Stir-fried liver with ginger and scallions is a classic Chinese dish where tender slices of liver (typically pork or chicken) are quickly wok-fried with aromatic ginger and green onions in a savory sauce. The dish is a staple in many Asian cuisines, particularly Cantonese cooking, and is often served over steamed rice. It is known for its rich, savory flavor and the distinctive pairing of liver with the sharp, fresh notes of ginger and scallions.

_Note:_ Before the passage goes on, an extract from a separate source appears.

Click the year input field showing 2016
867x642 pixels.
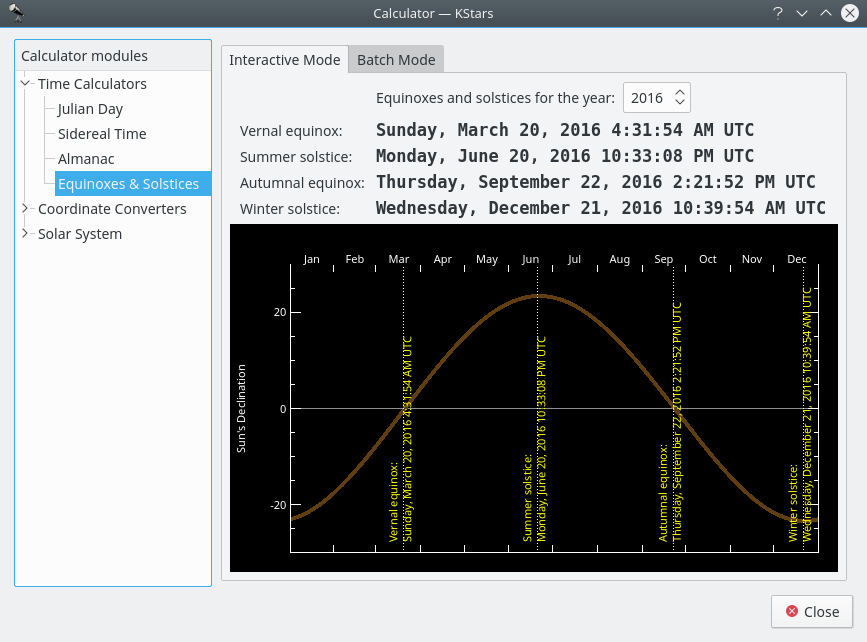[x=647, y=98]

This dish is high in protein and rich in iron and vitamin A, but it is also relatively high in cholesterol and fat depending on the cut of liver used. A typical serving provides a substantial amount of essential nutrients like B vitamins and minerals, with a calorie range of approximately 200-300 kcal per serving.
| Calories | 250 kcal |
| Protein | 22 g |
| Carbs | 8 g |
| Fat | 14 g |
| Fiber | 1 g |
| Sugar | 3 g |
| Sodium | 600 mg |
| Iron | 6.5 mg |
| Vitamin A | 15000 IU |
| Vitamin B12 | 18 mcg |
| Folate | 250 mcg |
| Potassium | 350 mg |
| Vitamin C | 15 mg |
| Zinc | 4.5 mg |
| Phosphorus | 380 mg |
Per 1 cup (240 g) · estimated, varies by recipe
Culturally, this dish is often considered a nourishing meal in Chinese cuisine, valued for its high iron content and believed to support blood health. Nutritionally, liver is one of the most nutrient-dense foods available, offering a concentrated source of vitamins and minerals that are less common in other meats.